• Guildhall in Londonderry

    12 giugno, Irlanda del Nord ⋅ 🌬 15 °C

    Die "Guildhall" gehört zu den markantesten und geschichtsträchtigsten Gebäuden in Londonderry. Sie wurde in den 1880er-Jahren im neugotischen Stil errichtet, 1890 offiziell eröffnet und diente als Verwaltungszentrum der damaligen Stadtregierung. Erbaut wurde sie von der Honourable The Irish Society auf Land, das dem River Foyle abgewonnen worden war. Besonders bemerkenswert ist, dass sie als einzige noch erhaltene Guildhall in Irland bis heute eine zivile Funktion erfüllt.

    Schon von außen wirkt das Gebäude wie ein Symbol städtischen Selbstbwusstseins. Die Fassade mit ihrem Turm und den dekorativen Elementen verleiht der Guildhall ein repräsentatives Erscheinungsbild, das den Anspruch der Stadt auf Bedeutung und politische Präsenz widerspiegelt. Zugleich steht das Gebäude nicht nur für bürgerliche Verwaltung, sondern auch für die konfliktreiche Geschichte Londonderrys, in der Architektur und Politik eng miteinander verbunden sind.

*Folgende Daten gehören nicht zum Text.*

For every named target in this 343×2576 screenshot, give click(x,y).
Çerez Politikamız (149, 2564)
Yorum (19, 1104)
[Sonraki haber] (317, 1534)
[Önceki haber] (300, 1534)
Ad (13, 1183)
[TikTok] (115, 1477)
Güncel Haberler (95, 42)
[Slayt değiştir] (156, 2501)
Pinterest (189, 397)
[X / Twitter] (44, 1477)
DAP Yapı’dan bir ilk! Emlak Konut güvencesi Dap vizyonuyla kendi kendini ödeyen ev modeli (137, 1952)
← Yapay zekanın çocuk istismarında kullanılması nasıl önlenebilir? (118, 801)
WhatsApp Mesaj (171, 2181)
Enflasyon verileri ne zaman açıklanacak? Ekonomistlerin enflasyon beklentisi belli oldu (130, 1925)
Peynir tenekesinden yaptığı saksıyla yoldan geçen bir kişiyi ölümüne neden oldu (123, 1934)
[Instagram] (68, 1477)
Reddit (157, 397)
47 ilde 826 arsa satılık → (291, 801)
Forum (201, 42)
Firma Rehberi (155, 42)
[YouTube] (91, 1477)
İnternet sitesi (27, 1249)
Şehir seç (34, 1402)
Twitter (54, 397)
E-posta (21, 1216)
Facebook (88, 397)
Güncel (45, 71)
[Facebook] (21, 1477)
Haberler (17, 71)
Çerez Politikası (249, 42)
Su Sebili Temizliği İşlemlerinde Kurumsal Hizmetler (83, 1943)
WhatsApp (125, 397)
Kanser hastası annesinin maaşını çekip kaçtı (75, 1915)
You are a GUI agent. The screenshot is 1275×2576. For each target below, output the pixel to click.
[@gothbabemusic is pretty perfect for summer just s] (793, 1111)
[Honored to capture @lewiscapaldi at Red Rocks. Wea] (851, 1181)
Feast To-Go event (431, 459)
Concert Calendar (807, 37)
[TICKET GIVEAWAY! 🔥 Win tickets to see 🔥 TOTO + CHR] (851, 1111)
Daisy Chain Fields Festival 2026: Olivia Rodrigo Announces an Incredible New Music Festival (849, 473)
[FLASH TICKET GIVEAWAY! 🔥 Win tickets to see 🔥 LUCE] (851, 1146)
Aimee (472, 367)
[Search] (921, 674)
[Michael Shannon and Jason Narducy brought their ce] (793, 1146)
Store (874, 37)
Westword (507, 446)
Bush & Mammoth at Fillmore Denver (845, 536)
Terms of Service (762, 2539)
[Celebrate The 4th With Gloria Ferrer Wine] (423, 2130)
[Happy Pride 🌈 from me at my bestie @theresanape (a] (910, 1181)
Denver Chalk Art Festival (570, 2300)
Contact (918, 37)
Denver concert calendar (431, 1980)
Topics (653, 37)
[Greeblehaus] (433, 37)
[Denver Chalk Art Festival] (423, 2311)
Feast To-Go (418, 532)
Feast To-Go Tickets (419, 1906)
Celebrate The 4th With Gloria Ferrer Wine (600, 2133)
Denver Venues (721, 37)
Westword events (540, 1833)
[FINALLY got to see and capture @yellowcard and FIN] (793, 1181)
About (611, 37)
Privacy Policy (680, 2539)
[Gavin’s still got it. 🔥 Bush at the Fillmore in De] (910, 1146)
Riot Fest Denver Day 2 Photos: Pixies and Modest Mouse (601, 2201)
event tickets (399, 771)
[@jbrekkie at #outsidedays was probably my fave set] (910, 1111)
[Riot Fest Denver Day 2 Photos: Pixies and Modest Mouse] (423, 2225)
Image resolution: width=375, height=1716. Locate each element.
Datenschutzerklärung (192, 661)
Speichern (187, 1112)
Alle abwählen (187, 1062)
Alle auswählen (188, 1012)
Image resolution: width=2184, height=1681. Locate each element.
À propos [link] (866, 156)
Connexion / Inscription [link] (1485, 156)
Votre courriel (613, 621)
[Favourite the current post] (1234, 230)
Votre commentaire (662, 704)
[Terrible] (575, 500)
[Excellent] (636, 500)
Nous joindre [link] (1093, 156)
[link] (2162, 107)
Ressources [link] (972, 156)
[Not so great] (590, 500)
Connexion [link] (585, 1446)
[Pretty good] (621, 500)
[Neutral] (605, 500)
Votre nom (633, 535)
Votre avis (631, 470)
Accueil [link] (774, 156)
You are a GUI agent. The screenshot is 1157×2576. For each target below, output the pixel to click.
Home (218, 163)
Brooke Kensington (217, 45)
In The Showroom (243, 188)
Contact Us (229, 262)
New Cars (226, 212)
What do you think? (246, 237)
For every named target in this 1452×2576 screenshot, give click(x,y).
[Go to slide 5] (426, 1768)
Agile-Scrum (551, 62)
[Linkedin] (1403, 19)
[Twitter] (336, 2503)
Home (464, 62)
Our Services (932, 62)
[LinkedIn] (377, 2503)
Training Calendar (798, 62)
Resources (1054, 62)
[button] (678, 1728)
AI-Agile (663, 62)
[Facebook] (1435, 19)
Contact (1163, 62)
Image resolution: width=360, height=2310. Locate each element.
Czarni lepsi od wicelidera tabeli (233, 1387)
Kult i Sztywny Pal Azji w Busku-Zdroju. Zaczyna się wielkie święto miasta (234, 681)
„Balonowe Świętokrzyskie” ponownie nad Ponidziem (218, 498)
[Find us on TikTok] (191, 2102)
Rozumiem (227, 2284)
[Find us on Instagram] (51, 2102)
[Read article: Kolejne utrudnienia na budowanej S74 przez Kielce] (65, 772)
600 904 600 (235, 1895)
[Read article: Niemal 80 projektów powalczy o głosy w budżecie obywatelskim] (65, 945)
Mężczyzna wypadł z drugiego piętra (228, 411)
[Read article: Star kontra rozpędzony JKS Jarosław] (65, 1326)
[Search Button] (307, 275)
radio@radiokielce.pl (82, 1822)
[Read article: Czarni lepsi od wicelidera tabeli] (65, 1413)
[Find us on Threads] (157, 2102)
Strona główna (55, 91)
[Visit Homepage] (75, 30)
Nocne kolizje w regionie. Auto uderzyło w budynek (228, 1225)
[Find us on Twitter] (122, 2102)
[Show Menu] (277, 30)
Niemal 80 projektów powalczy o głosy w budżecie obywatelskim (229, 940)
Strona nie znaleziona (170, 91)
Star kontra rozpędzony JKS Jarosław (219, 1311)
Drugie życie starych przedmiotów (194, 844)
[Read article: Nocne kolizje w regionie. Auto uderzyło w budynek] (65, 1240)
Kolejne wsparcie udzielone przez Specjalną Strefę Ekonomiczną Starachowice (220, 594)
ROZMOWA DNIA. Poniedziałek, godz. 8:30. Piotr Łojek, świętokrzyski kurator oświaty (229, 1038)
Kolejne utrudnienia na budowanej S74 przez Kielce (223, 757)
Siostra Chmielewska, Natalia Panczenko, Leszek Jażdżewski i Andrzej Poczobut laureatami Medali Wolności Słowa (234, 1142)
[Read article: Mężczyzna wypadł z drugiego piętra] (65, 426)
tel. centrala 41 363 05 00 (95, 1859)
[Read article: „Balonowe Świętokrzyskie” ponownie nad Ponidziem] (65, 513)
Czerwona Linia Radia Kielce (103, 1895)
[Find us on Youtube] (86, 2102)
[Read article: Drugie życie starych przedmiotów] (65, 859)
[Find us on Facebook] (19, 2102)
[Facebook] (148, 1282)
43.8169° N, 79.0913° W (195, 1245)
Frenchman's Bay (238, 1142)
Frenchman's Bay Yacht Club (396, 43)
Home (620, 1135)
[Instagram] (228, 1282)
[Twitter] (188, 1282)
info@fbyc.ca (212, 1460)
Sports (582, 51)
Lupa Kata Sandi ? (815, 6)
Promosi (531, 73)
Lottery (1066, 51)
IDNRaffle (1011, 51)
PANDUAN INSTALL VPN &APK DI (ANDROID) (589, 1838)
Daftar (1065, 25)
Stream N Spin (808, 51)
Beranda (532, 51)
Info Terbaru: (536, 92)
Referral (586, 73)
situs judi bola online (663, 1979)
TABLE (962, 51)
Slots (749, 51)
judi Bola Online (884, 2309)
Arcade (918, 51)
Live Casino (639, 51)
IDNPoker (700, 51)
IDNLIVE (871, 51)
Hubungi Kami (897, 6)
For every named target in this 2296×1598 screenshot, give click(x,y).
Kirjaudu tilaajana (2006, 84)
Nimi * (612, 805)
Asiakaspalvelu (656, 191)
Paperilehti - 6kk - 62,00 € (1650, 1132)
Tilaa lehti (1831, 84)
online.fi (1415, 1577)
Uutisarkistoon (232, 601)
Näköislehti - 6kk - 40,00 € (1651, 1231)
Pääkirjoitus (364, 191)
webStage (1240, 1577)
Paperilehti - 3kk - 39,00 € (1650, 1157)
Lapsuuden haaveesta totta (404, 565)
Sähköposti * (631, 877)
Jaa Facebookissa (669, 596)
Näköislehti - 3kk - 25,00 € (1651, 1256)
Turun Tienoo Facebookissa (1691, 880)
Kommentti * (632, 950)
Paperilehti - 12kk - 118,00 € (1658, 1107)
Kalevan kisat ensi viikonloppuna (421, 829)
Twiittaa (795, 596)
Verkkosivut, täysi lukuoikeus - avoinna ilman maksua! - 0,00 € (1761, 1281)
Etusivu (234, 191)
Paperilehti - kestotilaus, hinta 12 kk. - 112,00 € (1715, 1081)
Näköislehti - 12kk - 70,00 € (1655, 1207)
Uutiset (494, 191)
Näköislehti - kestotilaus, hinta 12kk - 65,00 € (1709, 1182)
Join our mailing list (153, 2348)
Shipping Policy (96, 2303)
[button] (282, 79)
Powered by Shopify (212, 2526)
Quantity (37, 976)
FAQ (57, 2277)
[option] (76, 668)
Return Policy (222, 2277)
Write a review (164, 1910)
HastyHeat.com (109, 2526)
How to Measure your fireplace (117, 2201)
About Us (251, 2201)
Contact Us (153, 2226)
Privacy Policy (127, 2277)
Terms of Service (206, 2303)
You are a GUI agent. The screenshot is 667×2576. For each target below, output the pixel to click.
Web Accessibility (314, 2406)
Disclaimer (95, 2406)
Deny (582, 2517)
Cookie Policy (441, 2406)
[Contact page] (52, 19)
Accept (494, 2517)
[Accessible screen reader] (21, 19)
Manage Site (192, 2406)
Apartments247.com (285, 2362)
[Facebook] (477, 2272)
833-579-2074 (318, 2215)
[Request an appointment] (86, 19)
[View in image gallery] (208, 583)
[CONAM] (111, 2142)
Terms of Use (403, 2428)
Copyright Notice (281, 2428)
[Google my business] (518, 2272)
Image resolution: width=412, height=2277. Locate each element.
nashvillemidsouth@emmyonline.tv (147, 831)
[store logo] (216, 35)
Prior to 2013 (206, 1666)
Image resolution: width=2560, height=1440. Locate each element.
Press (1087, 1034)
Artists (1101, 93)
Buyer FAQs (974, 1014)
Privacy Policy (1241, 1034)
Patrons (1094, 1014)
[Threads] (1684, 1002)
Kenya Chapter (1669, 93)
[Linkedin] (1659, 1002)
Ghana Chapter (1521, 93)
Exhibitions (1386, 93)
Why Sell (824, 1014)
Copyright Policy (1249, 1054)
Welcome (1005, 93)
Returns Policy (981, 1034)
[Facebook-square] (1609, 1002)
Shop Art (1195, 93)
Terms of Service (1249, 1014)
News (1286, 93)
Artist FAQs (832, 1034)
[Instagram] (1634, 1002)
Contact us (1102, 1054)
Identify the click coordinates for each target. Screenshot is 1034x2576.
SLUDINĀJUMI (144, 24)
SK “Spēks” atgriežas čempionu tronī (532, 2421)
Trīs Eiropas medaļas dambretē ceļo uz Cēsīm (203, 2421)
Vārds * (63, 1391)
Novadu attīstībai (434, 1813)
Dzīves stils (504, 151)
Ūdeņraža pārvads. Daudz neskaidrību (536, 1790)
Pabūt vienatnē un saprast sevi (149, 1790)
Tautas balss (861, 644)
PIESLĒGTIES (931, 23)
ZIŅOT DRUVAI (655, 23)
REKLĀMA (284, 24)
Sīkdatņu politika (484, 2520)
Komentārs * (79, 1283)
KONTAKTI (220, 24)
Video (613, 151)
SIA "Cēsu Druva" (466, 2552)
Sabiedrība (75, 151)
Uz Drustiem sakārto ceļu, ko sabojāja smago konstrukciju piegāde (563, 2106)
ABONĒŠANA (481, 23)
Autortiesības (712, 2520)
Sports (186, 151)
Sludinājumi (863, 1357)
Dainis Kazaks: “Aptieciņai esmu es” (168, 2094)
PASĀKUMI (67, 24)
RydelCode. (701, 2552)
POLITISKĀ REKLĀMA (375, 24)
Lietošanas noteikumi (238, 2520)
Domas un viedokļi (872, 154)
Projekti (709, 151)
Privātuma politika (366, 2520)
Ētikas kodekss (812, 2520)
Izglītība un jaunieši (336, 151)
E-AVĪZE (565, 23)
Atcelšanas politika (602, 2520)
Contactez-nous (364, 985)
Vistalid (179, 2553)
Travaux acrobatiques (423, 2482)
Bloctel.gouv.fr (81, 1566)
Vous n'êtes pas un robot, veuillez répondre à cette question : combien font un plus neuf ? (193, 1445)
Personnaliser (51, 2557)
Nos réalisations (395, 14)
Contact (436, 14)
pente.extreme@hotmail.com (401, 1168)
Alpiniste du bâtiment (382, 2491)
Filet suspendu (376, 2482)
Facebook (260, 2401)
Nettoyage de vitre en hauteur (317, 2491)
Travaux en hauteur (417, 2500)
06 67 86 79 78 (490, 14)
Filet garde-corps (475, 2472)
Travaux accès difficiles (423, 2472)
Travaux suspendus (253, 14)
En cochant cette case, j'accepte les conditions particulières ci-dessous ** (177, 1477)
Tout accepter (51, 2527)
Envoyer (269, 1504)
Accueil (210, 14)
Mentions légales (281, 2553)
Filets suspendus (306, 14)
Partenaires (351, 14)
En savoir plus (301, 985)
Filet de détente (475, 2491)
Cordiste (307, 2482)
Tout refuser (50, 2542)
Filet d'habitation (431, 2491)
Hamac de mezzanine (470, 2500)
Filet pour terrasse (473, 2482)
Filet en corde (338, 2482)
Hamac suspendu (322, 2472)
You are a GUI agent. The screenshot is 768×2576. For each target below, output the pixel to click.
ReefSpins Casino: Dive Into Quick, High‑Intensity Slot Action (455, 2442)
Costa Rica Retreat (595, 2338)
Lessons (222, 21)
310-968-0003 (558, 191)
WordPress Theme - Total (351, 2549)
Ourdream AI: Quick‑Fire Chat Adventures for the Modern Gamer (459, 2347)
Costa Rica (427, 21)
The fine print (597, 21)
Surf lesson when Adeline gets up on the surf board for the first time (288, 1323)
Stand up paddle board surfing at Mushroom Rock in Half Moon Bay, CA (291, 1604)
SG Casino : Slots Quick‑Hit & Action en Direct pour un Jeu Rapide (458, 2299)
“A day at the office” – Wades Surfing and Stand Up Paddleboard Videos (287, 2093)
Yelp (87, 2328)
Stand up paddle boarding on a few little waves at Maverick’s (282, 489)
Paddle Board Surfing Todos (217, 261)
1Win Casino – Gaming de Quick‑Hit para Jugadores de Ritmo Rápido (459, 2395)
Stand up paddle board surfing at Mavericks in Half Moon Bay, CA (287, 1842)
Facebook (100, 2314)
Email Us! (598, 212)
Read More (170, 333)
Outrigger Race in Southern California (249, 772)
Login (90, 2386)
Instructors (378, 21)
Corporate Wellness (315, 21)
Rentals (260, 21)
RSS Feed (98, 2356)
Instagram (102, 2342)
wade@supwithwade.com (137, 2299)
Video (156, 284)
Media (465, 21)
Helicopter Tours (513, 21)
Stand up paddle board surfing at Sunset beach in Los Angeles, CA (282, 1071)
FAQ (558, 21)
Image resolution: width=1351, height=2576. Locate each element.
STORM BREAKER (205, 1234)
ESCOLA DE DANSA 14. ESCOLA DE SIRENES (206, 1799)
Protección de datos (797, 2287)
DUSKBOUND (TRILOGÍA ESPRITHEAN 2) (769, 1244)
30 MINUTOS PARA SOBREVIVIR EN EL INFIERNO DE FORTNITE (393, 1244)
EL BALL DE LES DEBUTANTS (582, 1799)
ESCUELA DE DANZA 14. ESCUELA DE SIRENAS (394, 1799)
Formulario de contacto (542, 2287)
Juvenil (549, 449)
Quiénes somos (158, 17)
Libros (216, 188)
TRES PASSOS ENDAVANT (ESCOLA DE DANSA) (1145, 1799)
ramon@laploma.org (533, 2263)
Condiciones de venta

    Die Geschichte der Guildhall ist von Zerstörung und Wiederaufbau geprägt. 1908 wurde das Gebäude durch ein Feuer schwer beschädigt und später wiederhergestellt; 1972 wurde es zudem bei Bombenanschlägen getroffen. Diese Angriffe machten deutlich, dass die Guildhall im Verlauf des Bürgerkrieges nicht nur ein Verwaltungsort, sondern auch ein politisch aufgeladener symbolischer Ort war.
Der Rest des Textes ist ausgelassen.